John Corbett is totally amazing. Didn't I just see him advertised in something else that's starting soon?
I'm approaching half-way through Big Love. The first notable thing is that the opening sequence is new. The last one really summed up the whole philosophy of the celestial marriage: showed the main four characters searching for each other through veils, then finding each other, joining hands,and then you see them sitting at a dinner table on Planet Bill and Wives.
This year, it shows each character falling through black space separately. (How did they get those shots? Wires, fans, floaty fabric, and a black background? They look like they are up in the Vomit Comet, weightless, but that can't possibly be true.) Hands are reaching out blindly, and none of them ever connect. The music is different too, the lyrics are "home, is this my home?" reflecting a change from the certainty of the prior years.
[link]
If you are at the halfway point, you haven't quite seen the show go off the rails yet.
it is coming.
It's already overloaded with storylines IMHO. In the first couple of eps, okay, not only are they opening the casino and attendant hysteria but then two of the characters have to hit someone with their car in the reservation? and THEN that person has to have a serious problem? I yi yi already.

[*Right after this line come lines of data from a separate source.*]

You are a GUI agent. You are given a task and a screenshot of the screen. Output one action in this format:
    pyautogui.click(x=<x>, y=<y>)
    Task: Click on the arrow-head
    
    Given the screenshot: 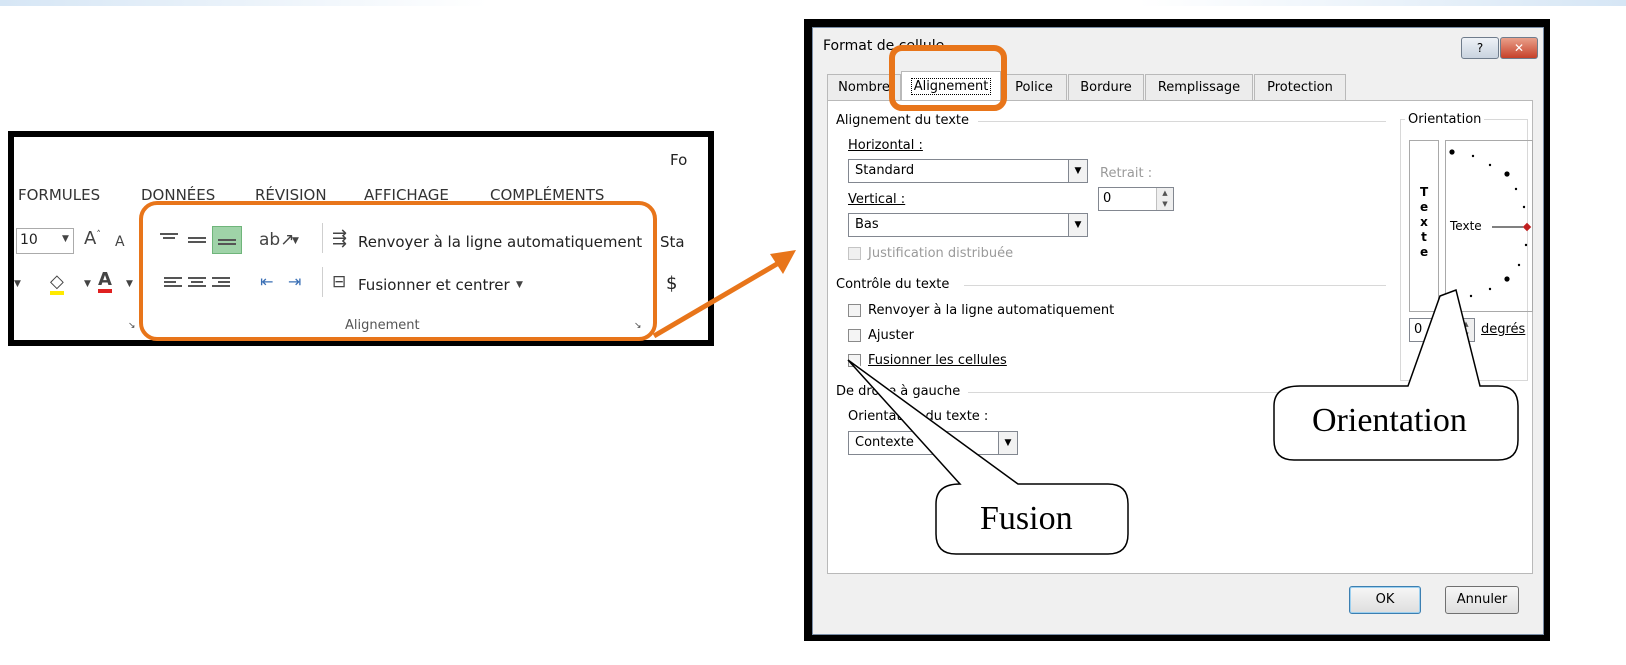 What is the action you would take?
    pyautogui.click(x=783, y=262)
    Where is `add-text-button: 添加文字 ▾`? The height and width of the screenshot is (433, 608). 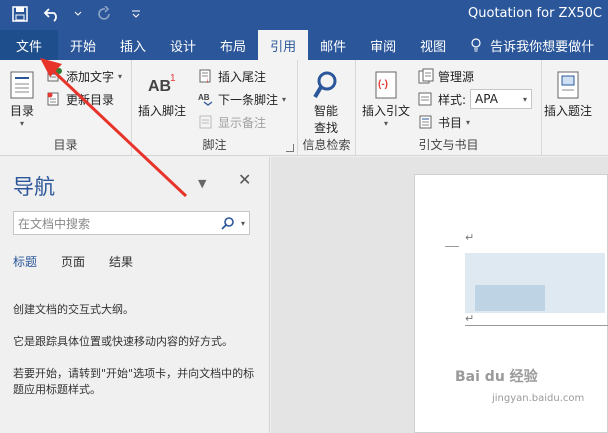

I am really bothered by the replacement of Teeny and just went Google hunting to find out why. The prior actress grew too tall, too mature to play that age. Okay, I can live with that, although I miss Jolean Wejbe AND thought that the second shot we have of the new Teeny bordered on kiddy porn.
Interview, then a bunch of links for more stuff, interview with the showrunners in LA Times from Jan. 2010. I'm skimming it for the info I want and la-la-la-ing over other stuff: [link]
R.I.P. David Mills, writer for The Wire and Treme
As reported by NOLA.com, television writer David Mills—a college friend and later frequent collaborator with David Simon on Homicide: Life On The Streets, The Corner, and The Wire—has died of a brain aneurysm. His death comes just 11 days before the première of Treme, where he had once again been a key member of Simon’s writing staff.
Aw, man he was a genius.
And he won't ever drink fruit punch ever again.ETA: Bop Gun was in my Top Five H:LOTS, even if it did convince Robin Williams he could be a serious actor and therefore lay much plague upon the land...it also contained some great Howard moments so I think it rocks, just for being so non-gendered in its depiction of those issues. And it was very human in its refusal to pick and name a bad guy, even though Vaughn did a terrible thing.
Oh, no. How shocking and sad!
Mo Ryan from the Trib has a piece on Mills in The Watcher that features links to other tributes to him.
Can't read the Simon piece right now, because when he gets elegiac(sp?) he can make me cry like a little girl, and we're not talking Broadcast News/pollution Indian single tears, either.
It's really ugly.
Maybe after five?ETA: Too late. Sniff. But I'm still coherent because Simon was source, not commentator.
ETA2: This is really fucking stupid, but I had *no idea* Mills was black. I guess I never saw him, and his name being David instead of, say, Antoine or Terence, made me think "Oh, Jewish ex-journalist"(Not that there's anything wrong with that...he would have matched the other guys in the Pantheon of Daves if he were.)
Way to be Part of the Problem, Erika. D'oh.